After the final layer of pruning decision is completed, the accuracy and the performance parameters (delay or energy consumption) of the hardware are evaluated on the ReRAM neural network accelerator by adopting a verification set, the value of the reward function is calculated and returned to the critic of the evaluation module.
The accuracy of the calculation is similar to the fine-tuned accuracy, so that the accuracy of the reward function can be evaluated without fine tuning for quick search.
The value of the reward function is passedReward1 and/orReward2, updating:
Reward1=-Error×log(Energy)
Reward2=-Error×log(Latency)
wherein the content of the first and second substances,Error=1-accuracyaccuracyin order to be a measure of the accuracy of the model,Energyfor the power consumption performance of the ReRAM neural network accelerator,Latencyis the delay performance of the ReRAM neural network accelerator.
When support for energy is very limited in some IoT devices and the user's demand for delay is not very urgent (i.e., the user places more emphasis on "energy" performance in pruning mappings), post-pruning accuracy and "energy" performance mapped on ReRAM neural network accelerator hardware may be considered in the reward function.
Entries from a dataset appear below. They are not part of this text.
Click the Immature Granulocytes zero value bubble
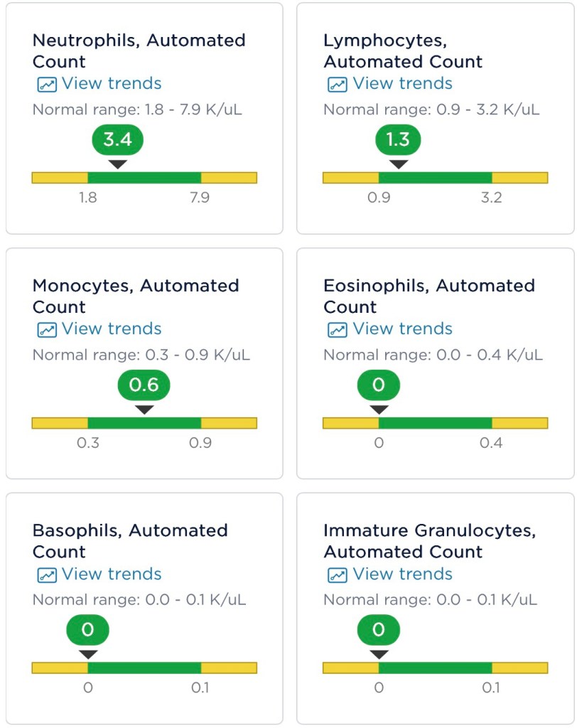This screenshot has width=577, height=728. pyautogui.click(x=379, y=630)
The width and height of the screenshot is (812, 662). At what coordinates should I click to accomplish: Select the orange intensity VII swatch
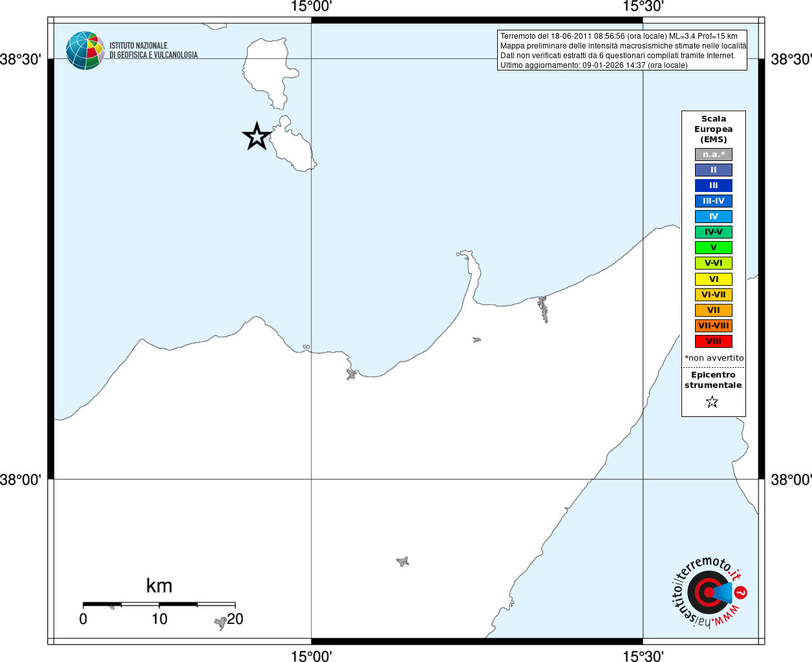(x=714, y=310)
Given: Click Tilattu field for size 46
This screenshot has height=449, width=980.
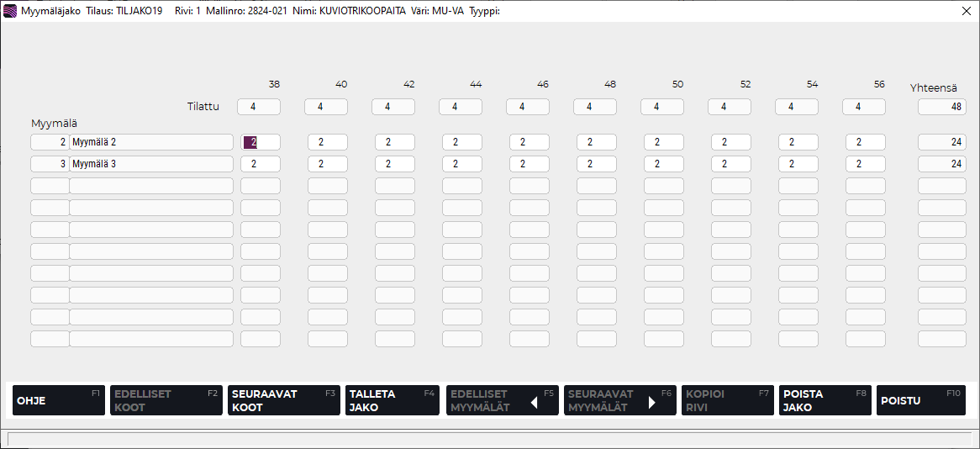Looking at the screenshot, I should click(527, 107).
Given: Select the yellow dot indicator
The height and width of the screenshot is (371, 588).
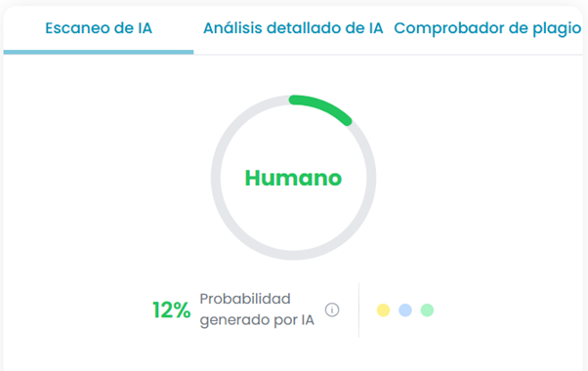Looking at the screenshot, I should [383, 310].

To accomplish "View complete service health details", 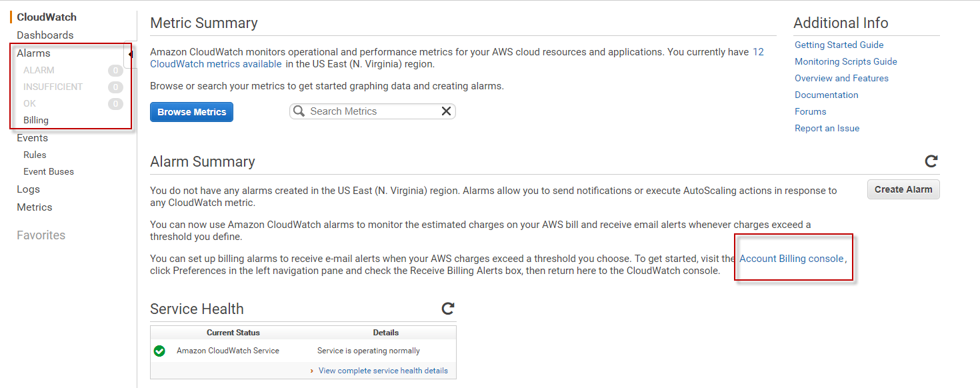I will pos(383,371).
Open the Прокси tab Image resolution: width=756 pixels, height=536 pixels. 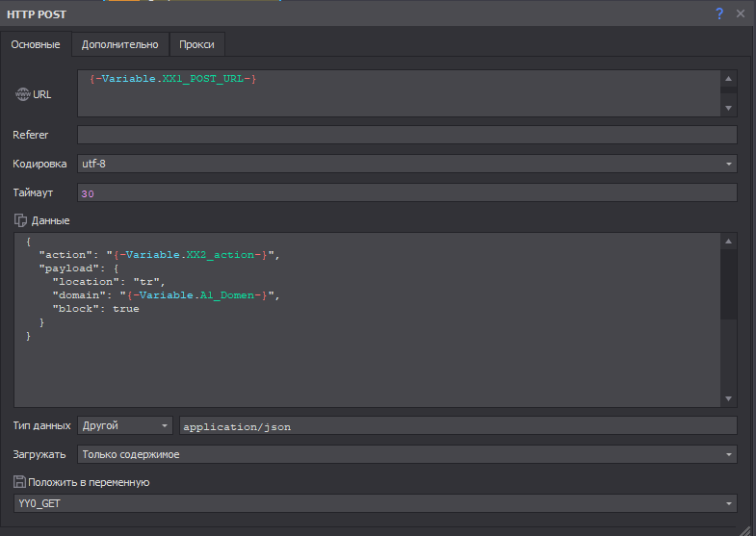[x=197, y=44]
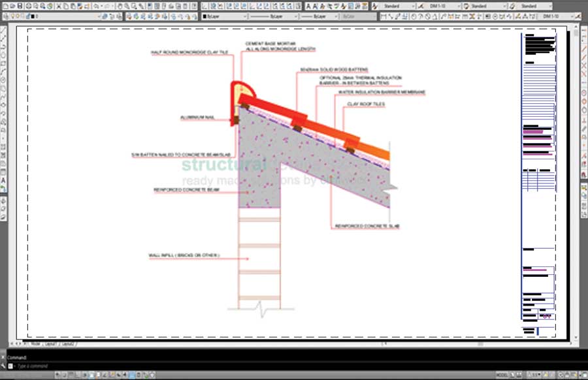Select the Pan hand tool
The height and width of the screenshot is (380, 588).
point(120,6)
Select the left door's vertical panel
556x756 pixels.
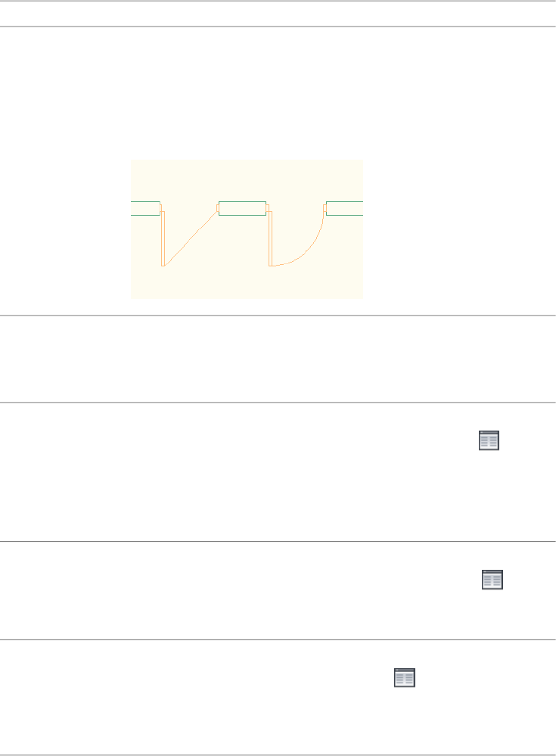tap(163, 238)
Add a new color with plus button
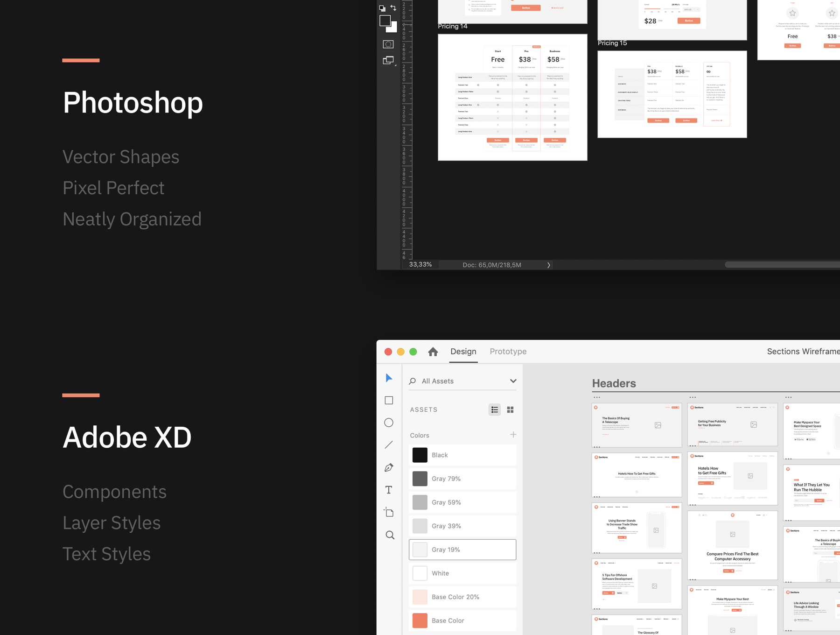The height and width of the screenshot is (635, 840). 513,435
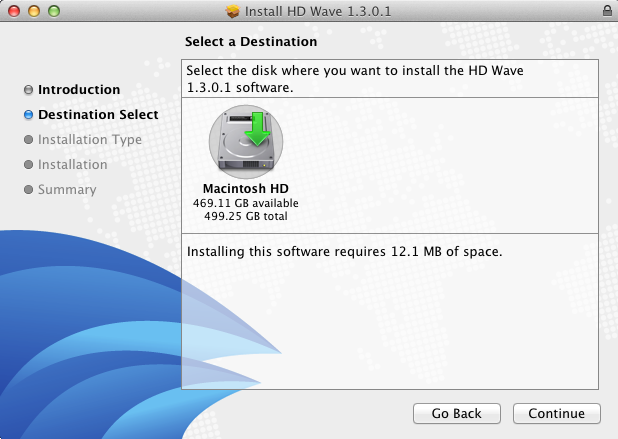This screenshot has width=618, height=439.
Task: Select the Installation Type step label
Action: click(90, 140)
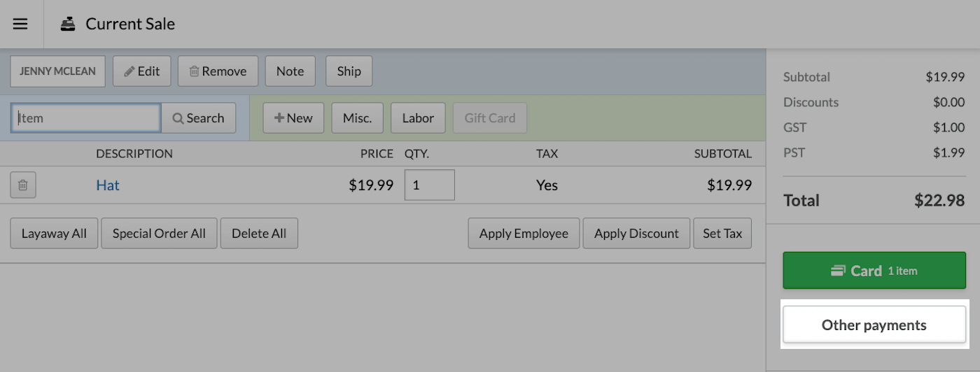Screen dimensions: 980x372
Task: Add a Labor charge
Action: [x=418, y=118]
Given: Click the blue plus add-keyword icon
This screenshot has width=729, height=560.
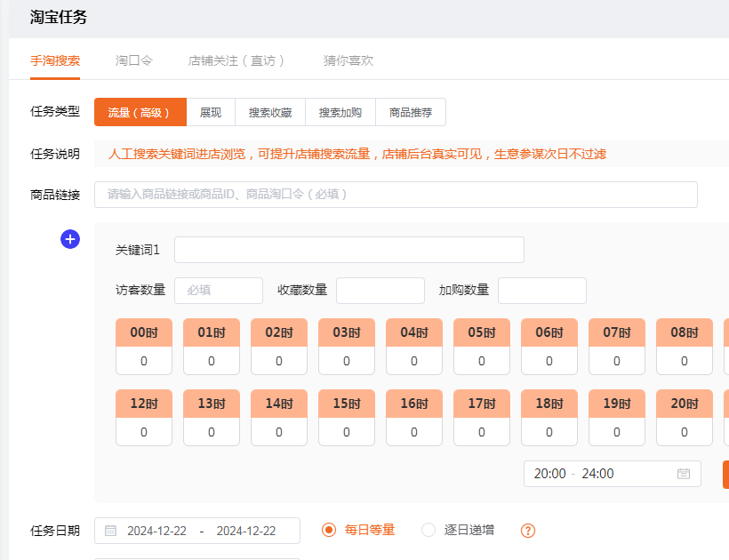Looking at the screenshot, I should (x=70, y=239).
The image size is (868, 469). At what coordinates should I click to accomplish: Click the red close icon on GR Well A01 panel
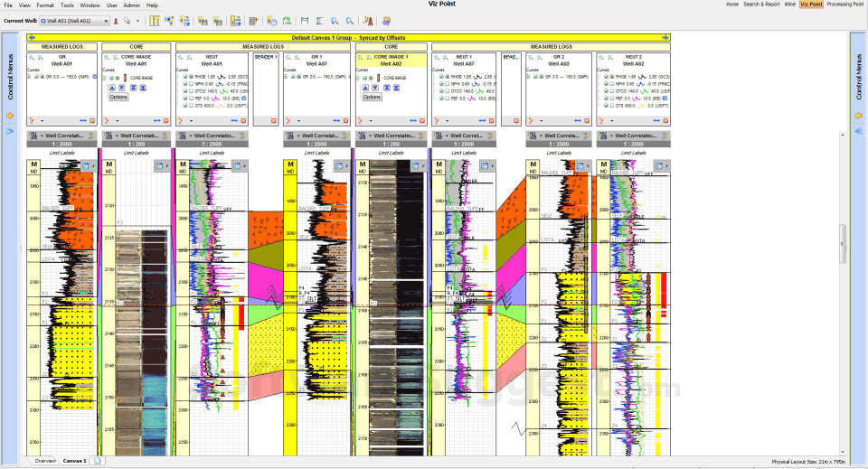[93, 120]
While in some IoT devices the support for energy is somewhat sufficient and the user's demand for latency is large (i.e., the user places more emphasis on "latency" performance in the pruning mapping), the post-pruning accuracy and "latency" performance mapped on the ReRAM neural network accelerator hardware may be considered in the reward function. Therefore, the method can design the pruning scheme and the mapping frame more efficiently and accurately according to different hardware and user requirements.
In addition, the configuration of the ReRAM neural network accelerator can be adjusted, hardware perception is achieved, and a pruning scheme and a mapping framework under the optimal configuration and user requirements are obtained.
The invention is further illustrated below with reference to specific examples, in which the following experiments are carried out:
experimental configuration:
(1) operating the system: ubuntu 18.04.3 LTS;
(2) a CPU: model number 8-core Intel (R) Xeon (R) Gold 6126 CPU @ 2.60GHz, equipped with 32GB DRAM;
(3) GPU: tesla V10032 GB video memory;
(4) a storage device: 512GB, SK hynix SC311 SATA SSD; western Digital WDC WD40EZRZ-75G HDD;
configuring a neural network model:
(1) a neural network model: CIFAR10, Plain20 and VGG-16, and the structures of the CIFAR10, the Plain20 and the VGG-16 are shown in Table 1.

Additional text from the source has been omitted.